**WORK INSTRUCTIONS**
Please reproduce the data below word for word, leaving out the pictures.
════════════════════
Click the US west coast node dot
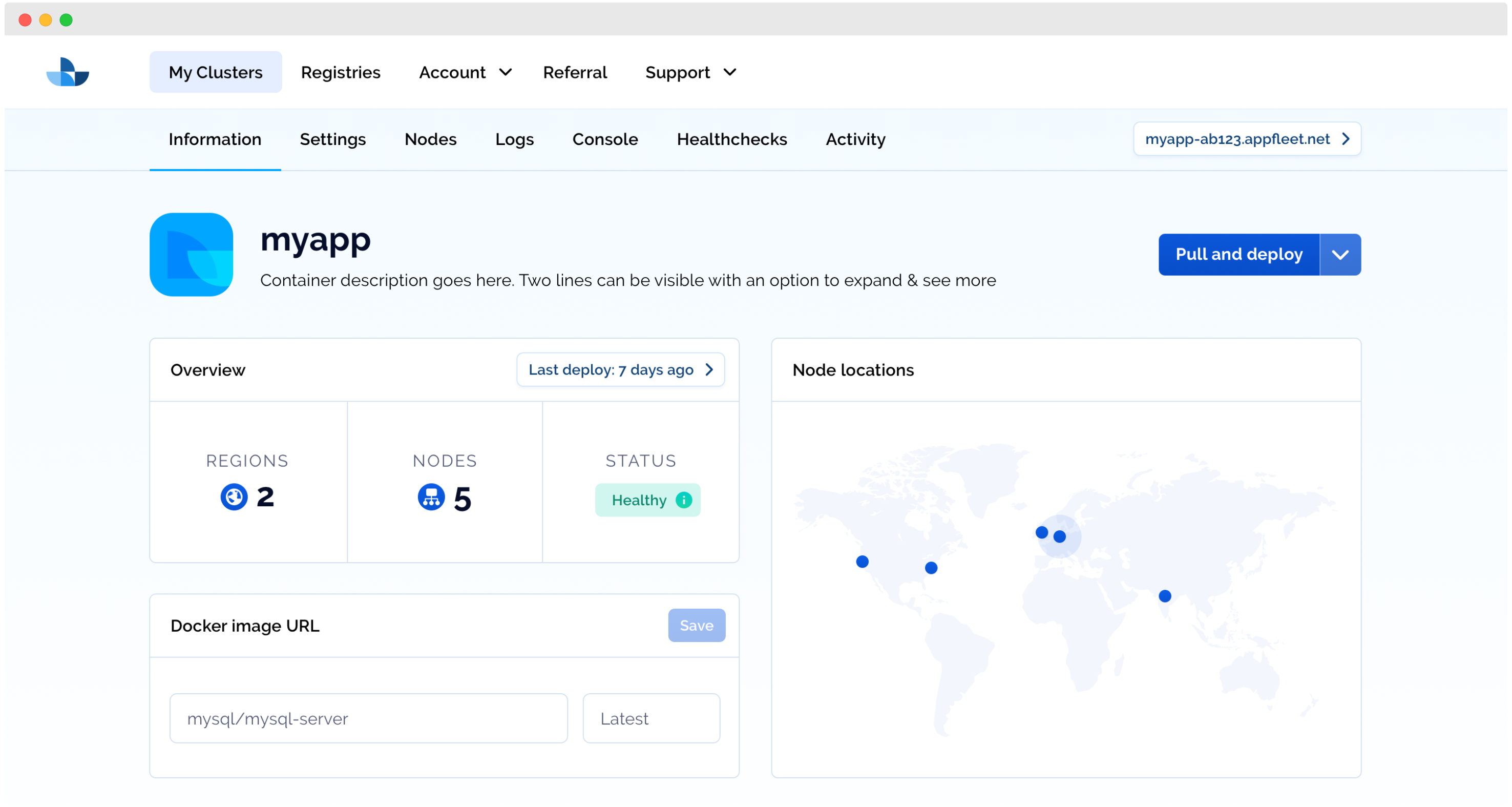1512x807 pixels. coord(862,562)
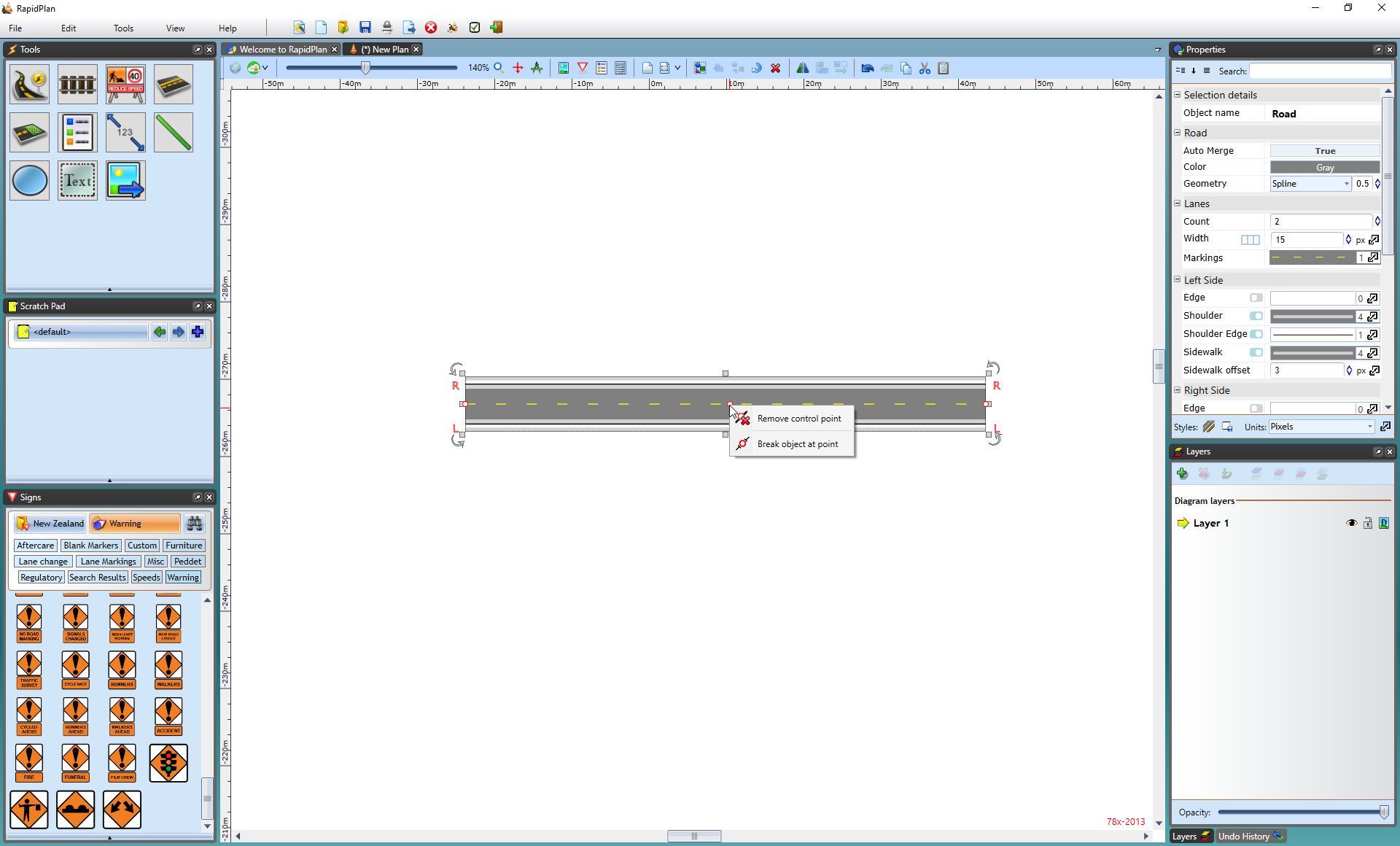Toggle Left Side Edge visibility

pos(1257,297)
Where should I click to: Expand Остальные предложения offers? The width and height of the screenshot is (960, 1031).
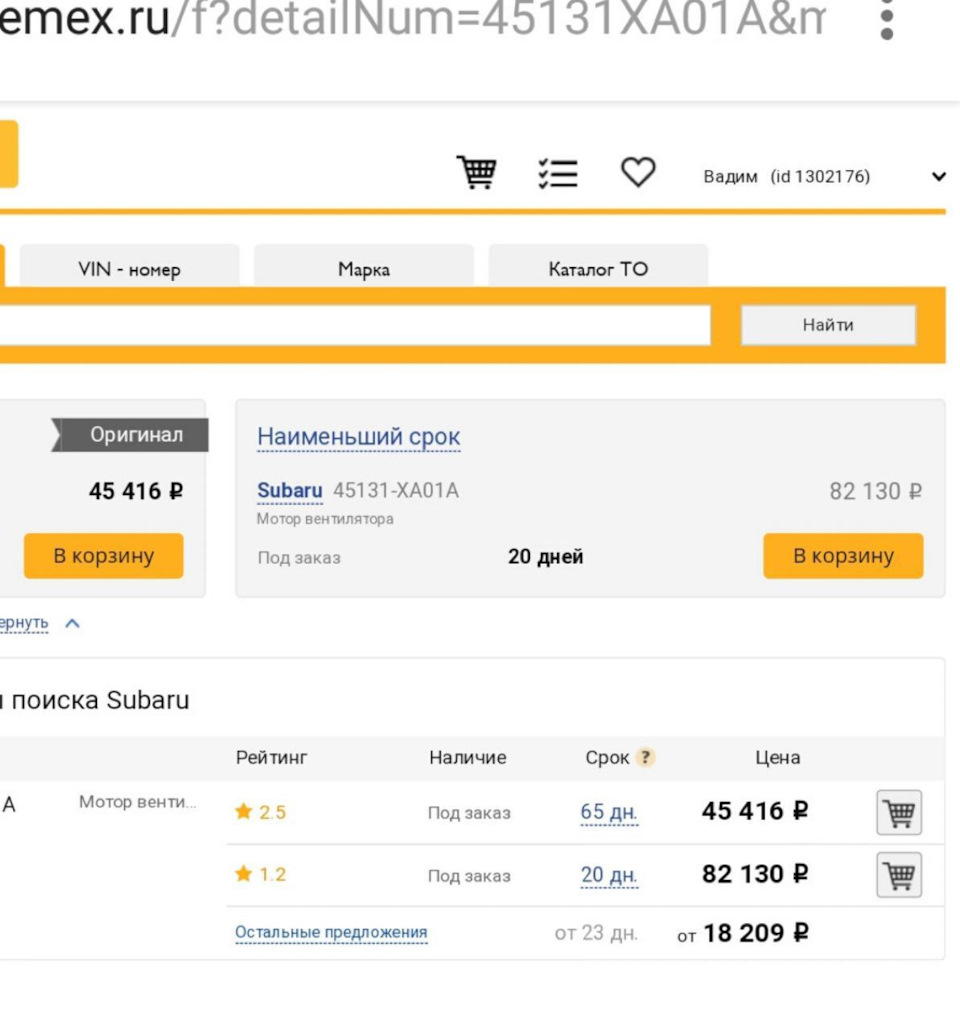[331, 933]
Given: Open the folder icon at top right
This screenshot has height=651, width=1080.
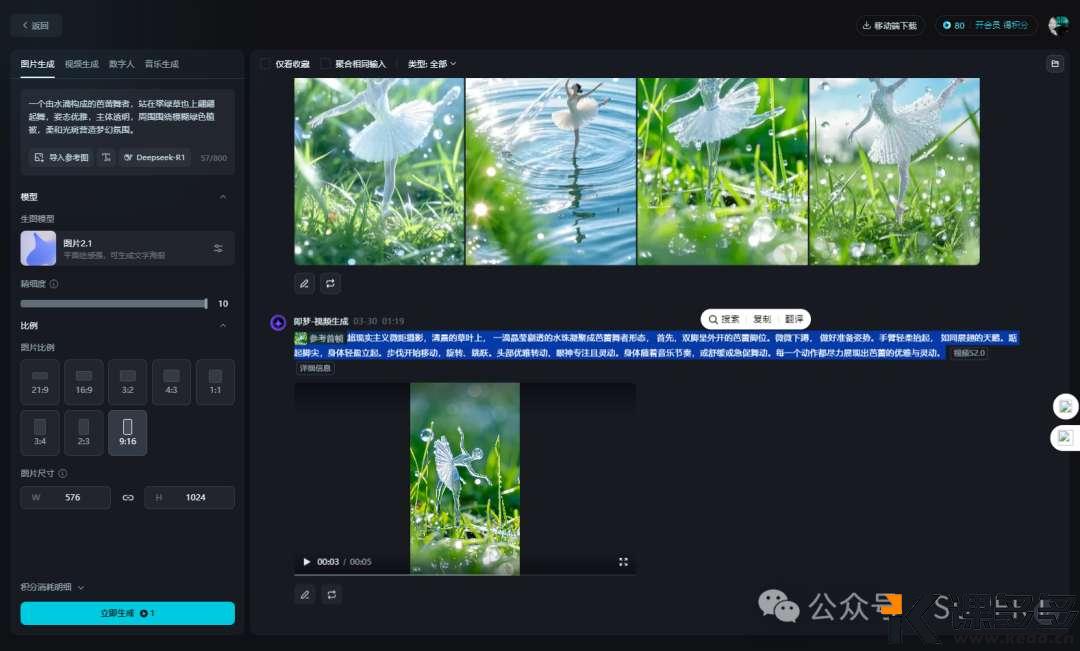Looking at the screenshot, I should [x=1054, y=64].
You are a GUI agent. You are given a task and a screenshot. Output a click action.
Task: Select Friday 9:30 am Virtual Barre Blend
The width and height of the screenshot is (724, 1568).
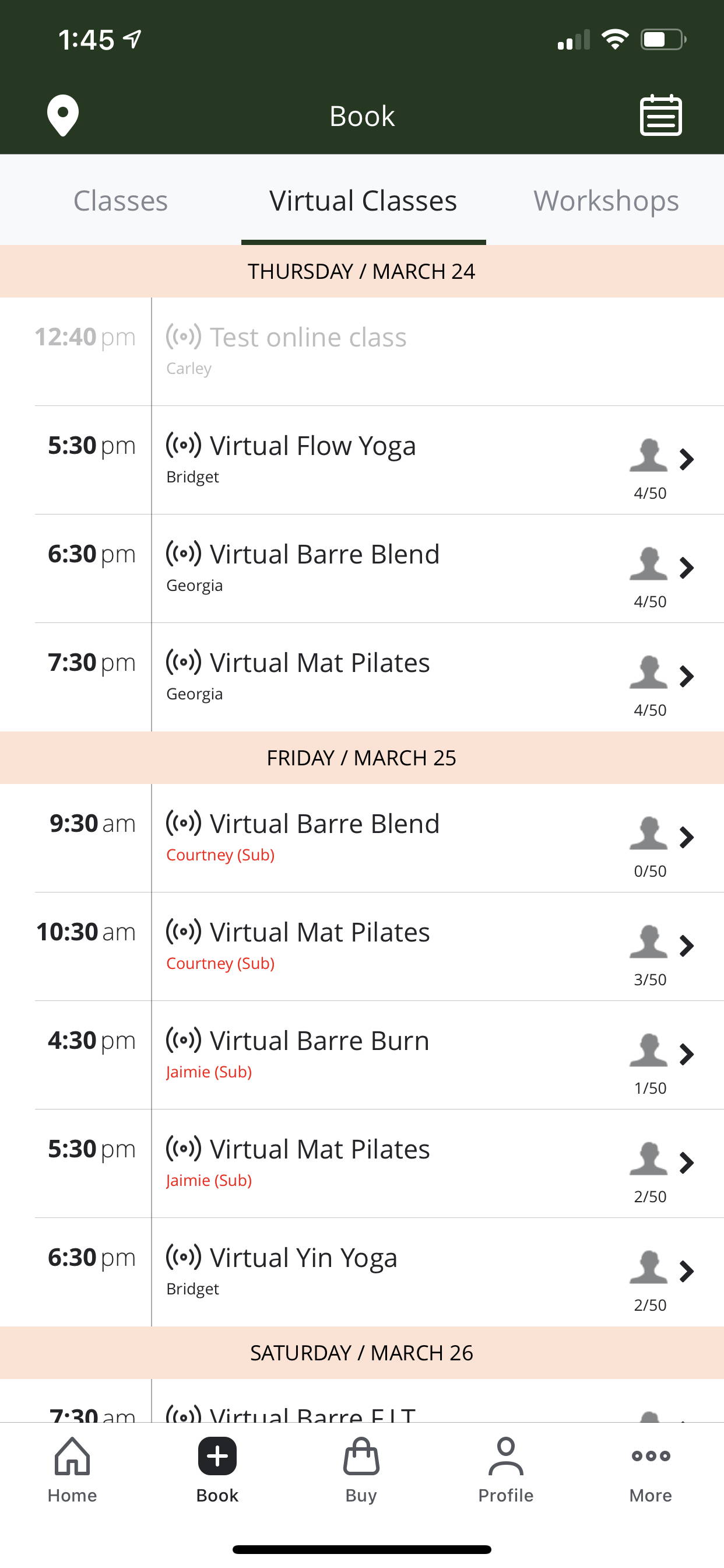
════════════════════
**TASK OUTPUT**
Click the US west coast node dot
1512x807 pixels. coord(862,562)
Toggle Left Side Edge visibility

pos(1257,297)
Where should I click to: Expand Остальные предложения offers? The width and height of the screenshot is (960, 1031).
[331, 933]
Given: Open the folder icon at top right
This screenshot has height=651, width=1080.
Looking at the screenshot, I should [x=1054, y=64].
You are a GUI agent. You are given a task and a screenshot. Output a click action.
Task: Select Friday 9:30 am Virtual Barre Blend
The width and height of the screenshot is (724, 1568).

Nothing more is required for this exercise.